# The Stream Joiner

> Events don't wait for each other. This does.

Canonical URL: <https://datadriven.io/problems/the_stream_joiner>

Domain: Python · Difficulty: hard · Seniority: L5

## Problem

Given two sorted lists of event dicts (each with 'timestamp' and 'value') and a numeric tolerance, for each event in stream_a find the nearest event in stream_b whose |timestamp_a - timestamp_b| <= tolerance. If such a match exists, output {'a_value', 'b_value', 'gap'}. Events without a match are skipped. Return the output list in input-order of stream_a. If multiple stream_b events tie for nearest, choose the earliest.

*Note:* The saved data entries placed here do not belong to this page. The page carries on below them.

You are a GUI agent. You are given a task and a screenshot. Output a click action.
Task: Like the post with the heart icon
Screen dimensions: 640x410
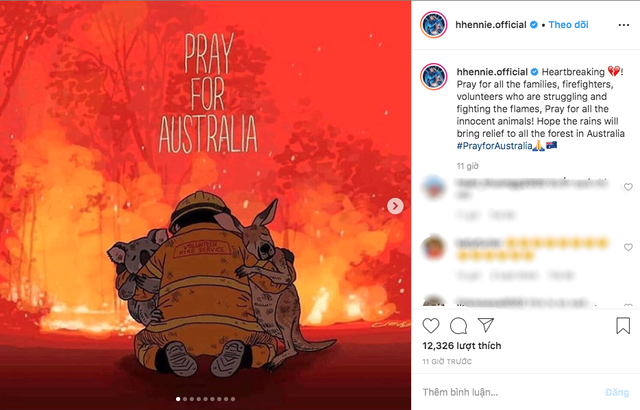click(431, 326)
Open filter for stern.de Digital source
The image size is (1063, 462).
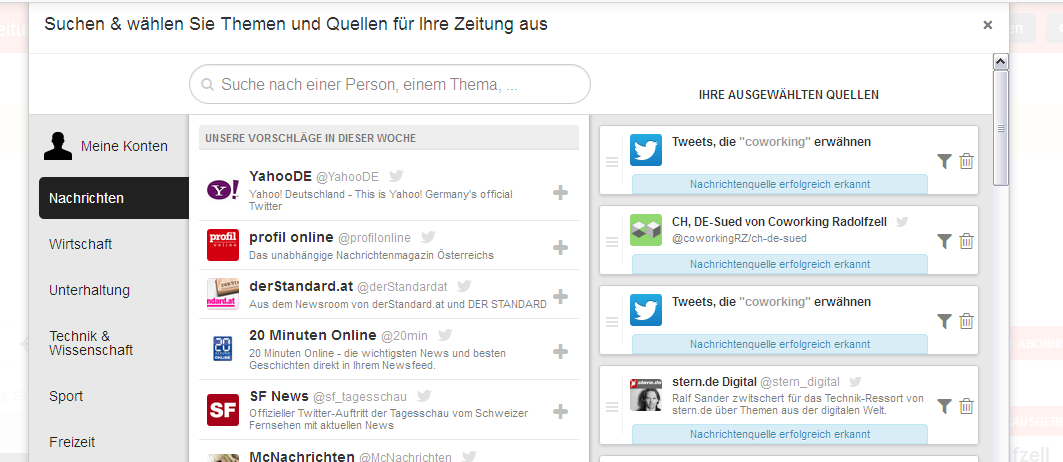[x=944, y=406]
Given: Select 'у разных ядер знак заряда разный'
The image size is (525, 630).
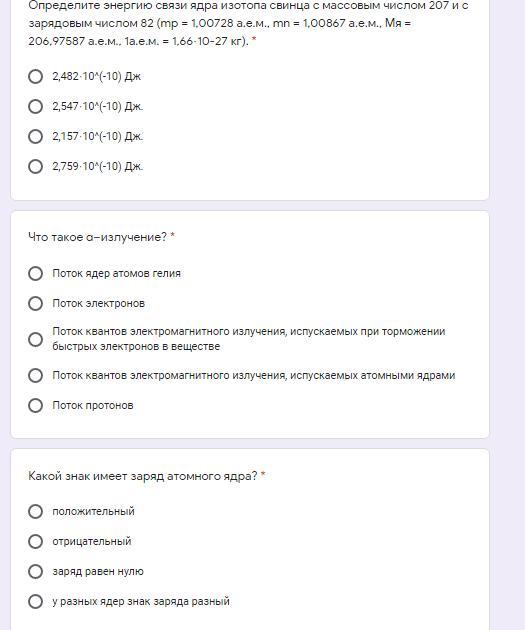Looking at the screenshot, I should tap(35, 601).
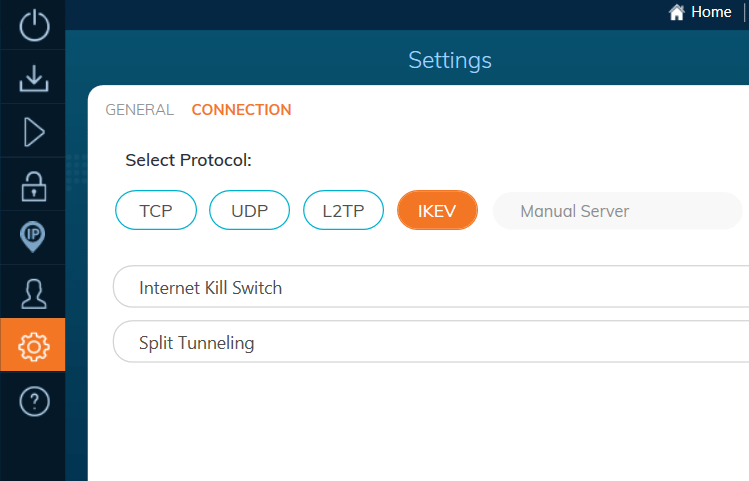This screenshot has width=749, height=481.
Task: Select the IKEV protocol button
Action: pos(437,210)
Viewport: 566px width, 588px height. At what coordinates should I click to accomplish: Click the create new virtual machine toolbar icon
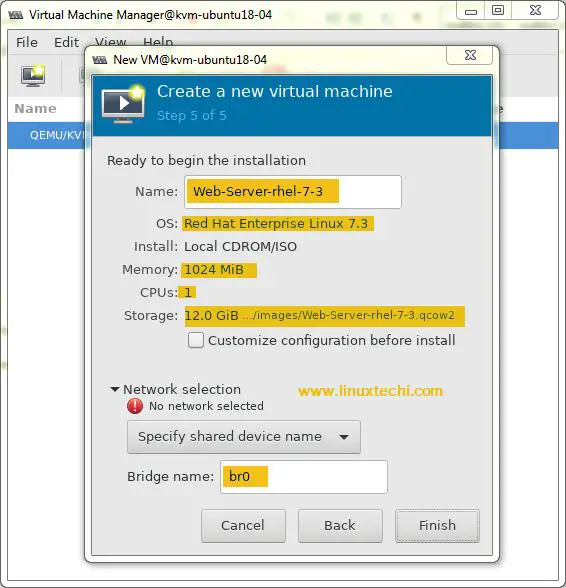[x=33, y=75]
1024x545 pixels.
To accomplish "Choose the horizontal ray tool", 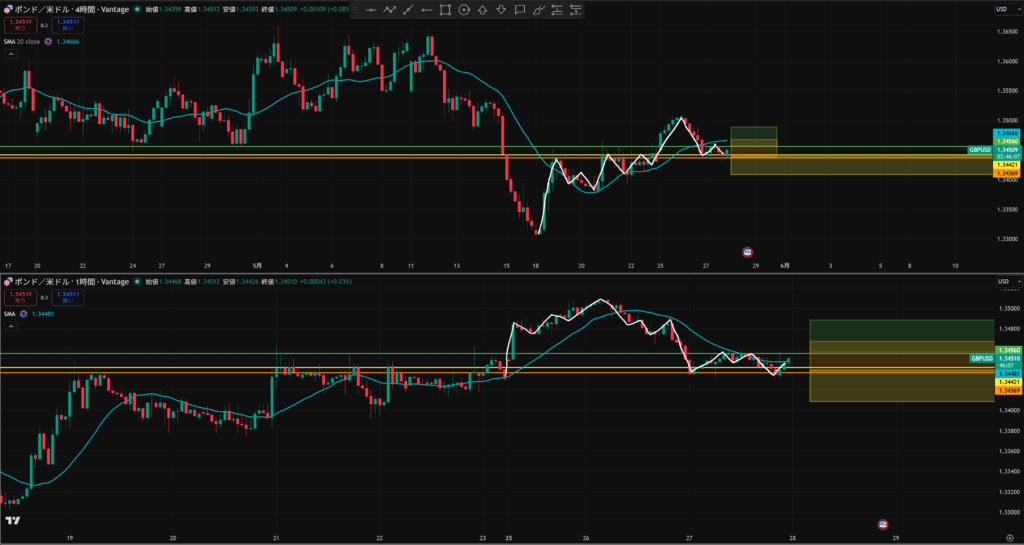I will point(426,10).
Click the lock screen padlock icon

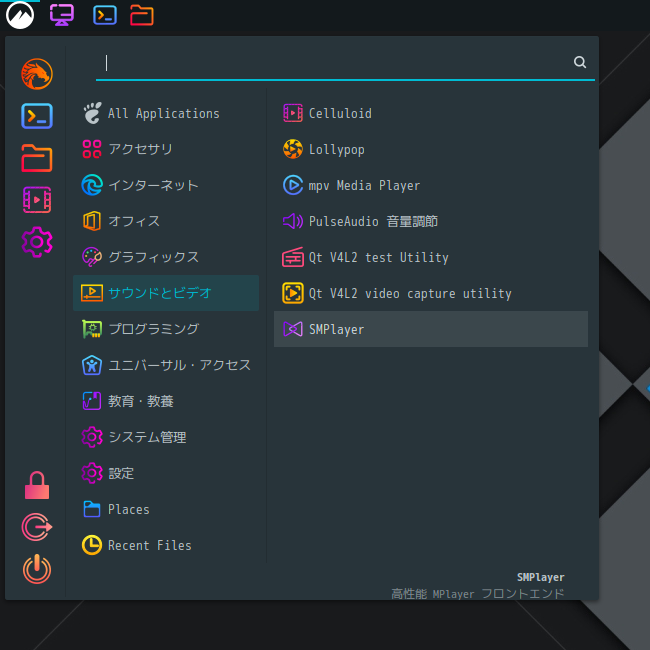pos(37,485)
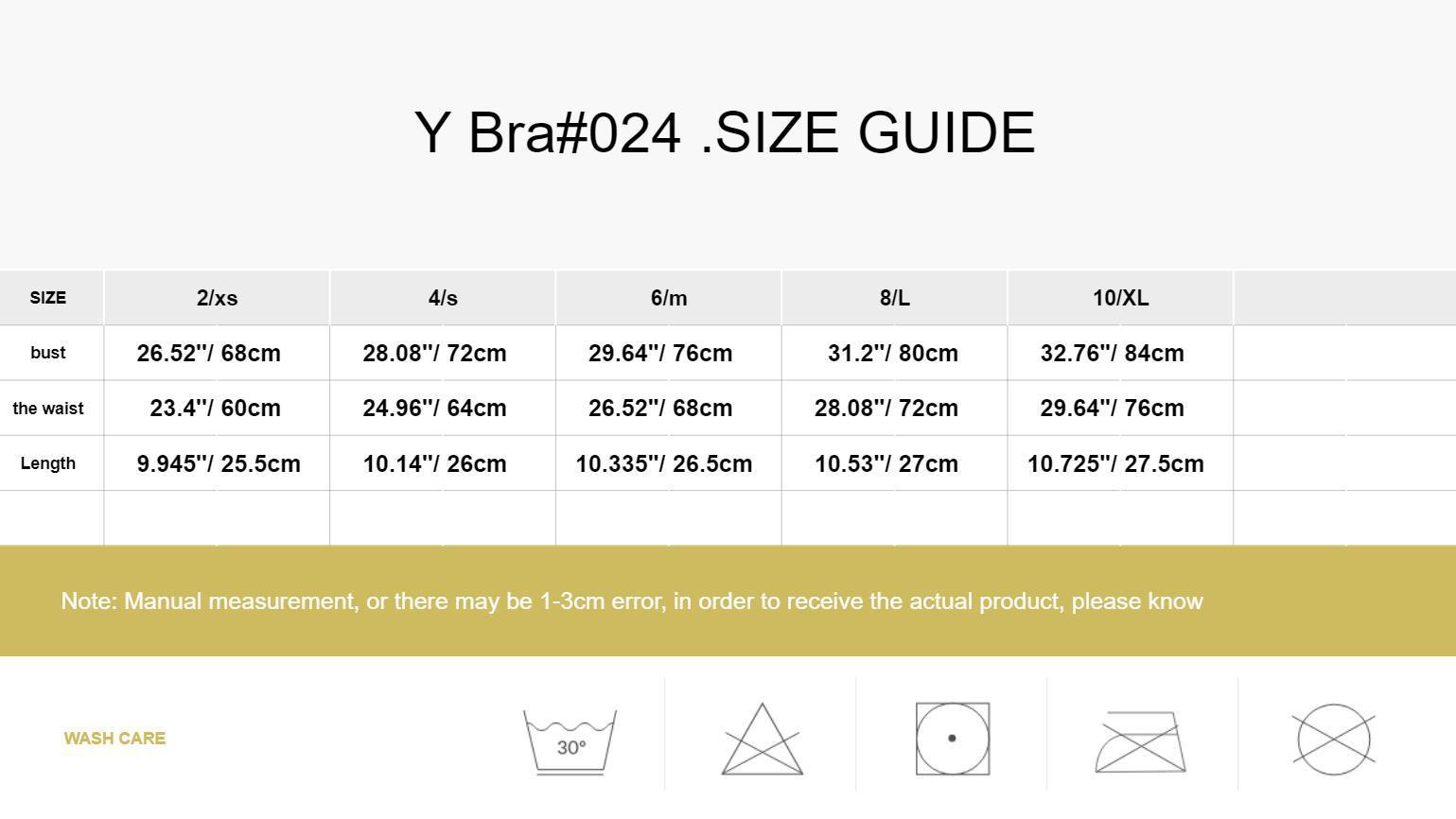Click the manual measurement note banner
Screen dimensions: 1456x819
coord(728,601)
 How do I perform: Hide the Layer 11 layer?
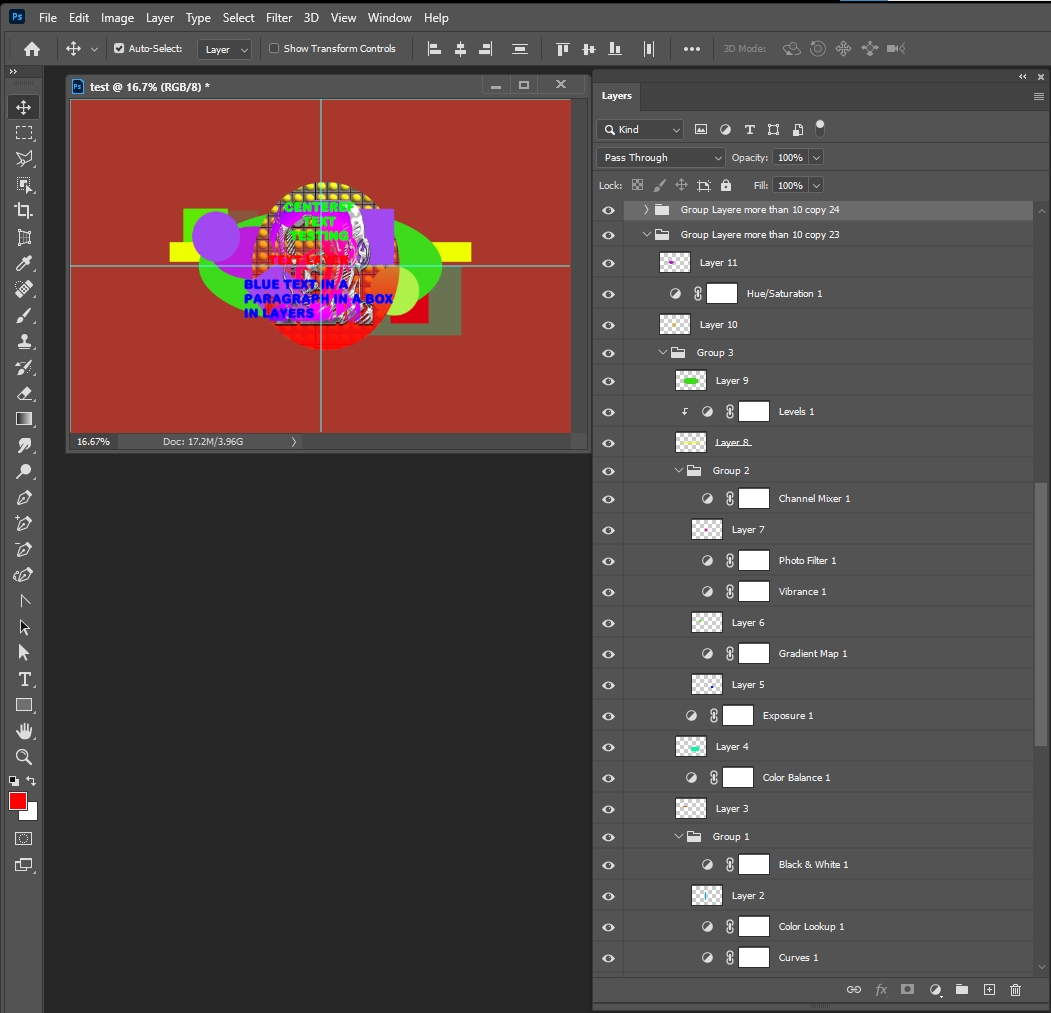click(x=608, y=262)
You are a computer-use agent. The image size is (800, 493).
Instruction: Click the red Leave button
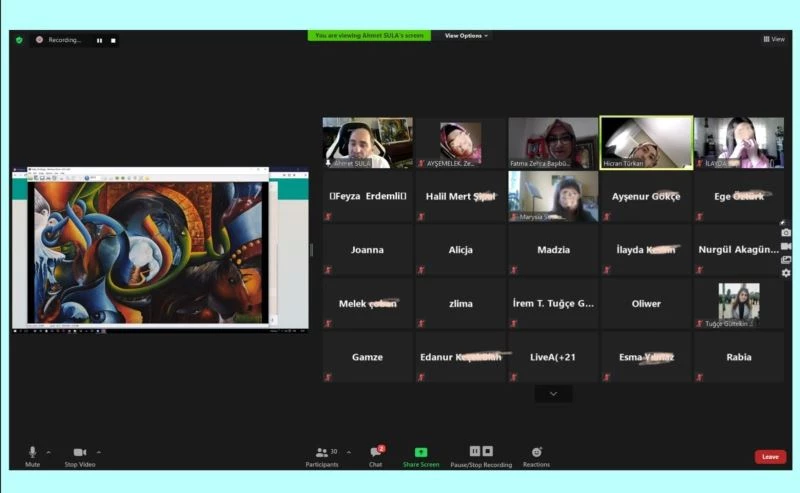[769, 457]
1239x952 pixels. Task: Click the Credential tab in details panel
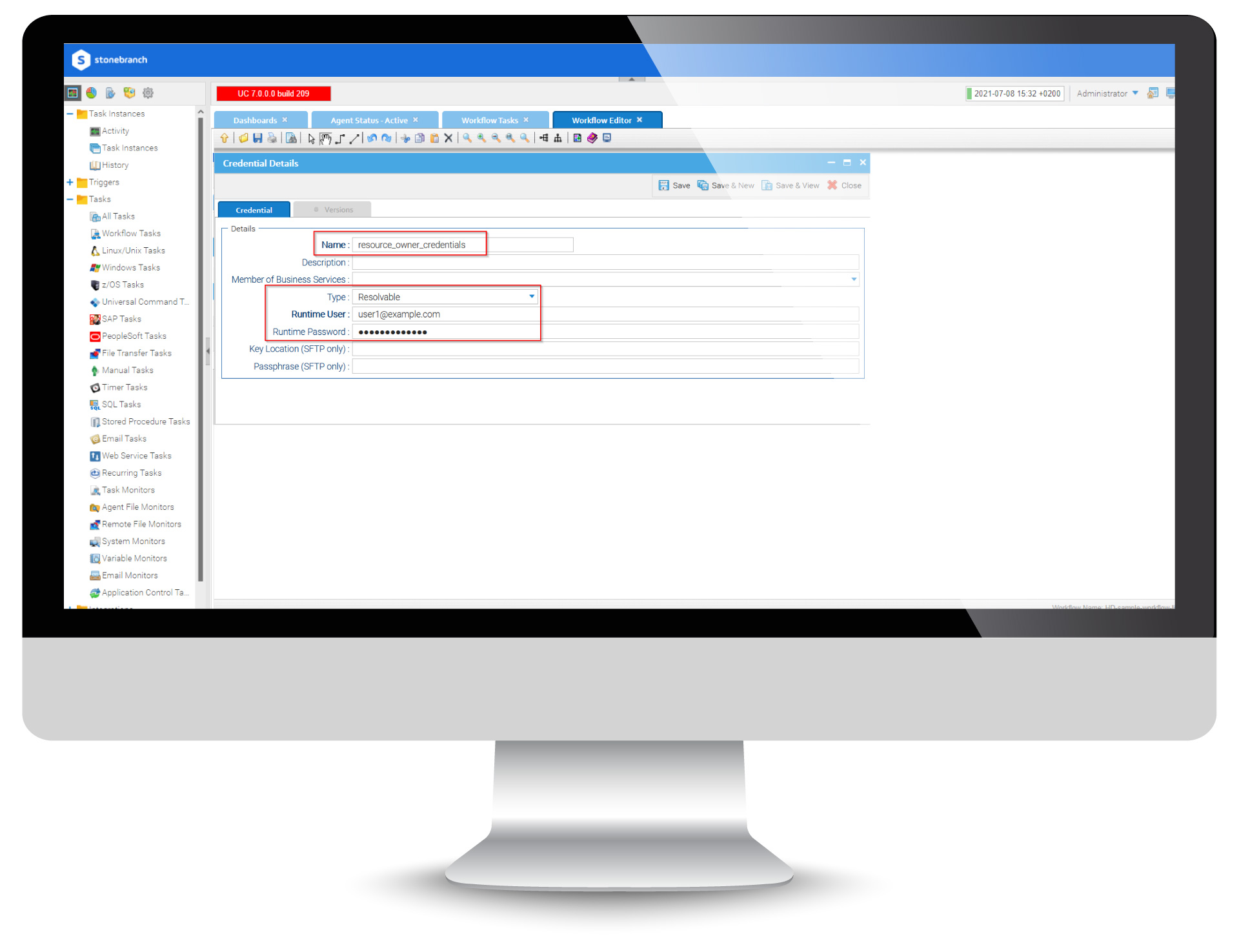(x=255, y=208)
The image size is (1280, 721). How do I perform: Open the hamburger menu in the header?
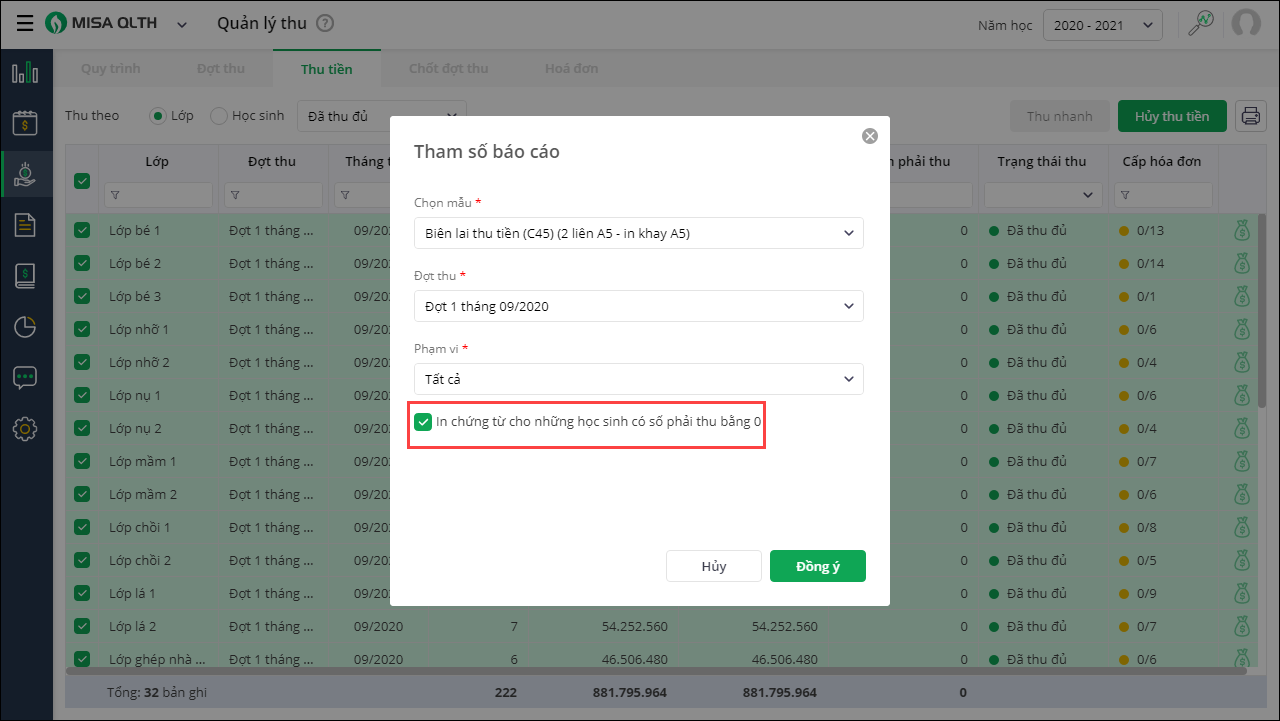pos(25,23)
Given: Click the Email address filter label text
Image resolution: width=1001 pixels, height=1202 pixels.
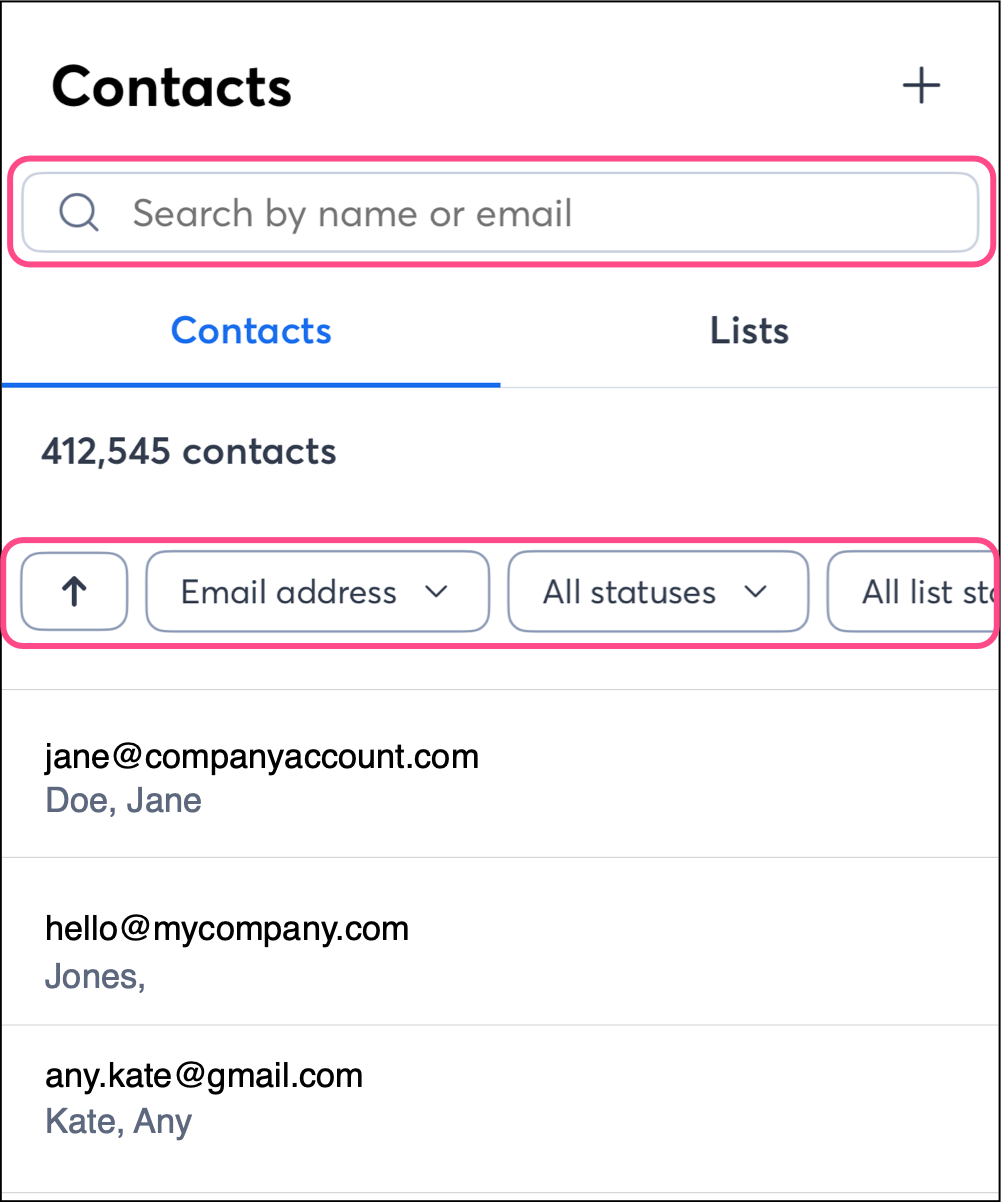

## Worked solution and explanation

### Why this problem exists in real interviews

This tests **two-pointer technique on sorted data** combined with **tolerance-based matching**, a pattern used in time-series correlation, sensor fusion, and event stream joins. It probes whether a candidate can efficiently pair events across two sorted streams.

> **Trick to Solving**
>
> Since both streams are sorted by timestamp, use a pointer for stream B that advances as you process events from stream A. For each event in A, scan B from the current pointer position to find the closest match within the tolerance window.

---

### Break down the requirements

#### Step 1: Iterate through stream A events

For each event in A, find the best match in B within the allowed time difference.

#### Step 2: Use a pointer into B to avoid rescanning

Since both streams are sorted, once you move past an element in B that is too early for A[i], it is also too early for all subsequent A events.

#### Step 3: Track the closest match within the tolerance

Among all B events within the window, pick the one with the smallest absolute time difference.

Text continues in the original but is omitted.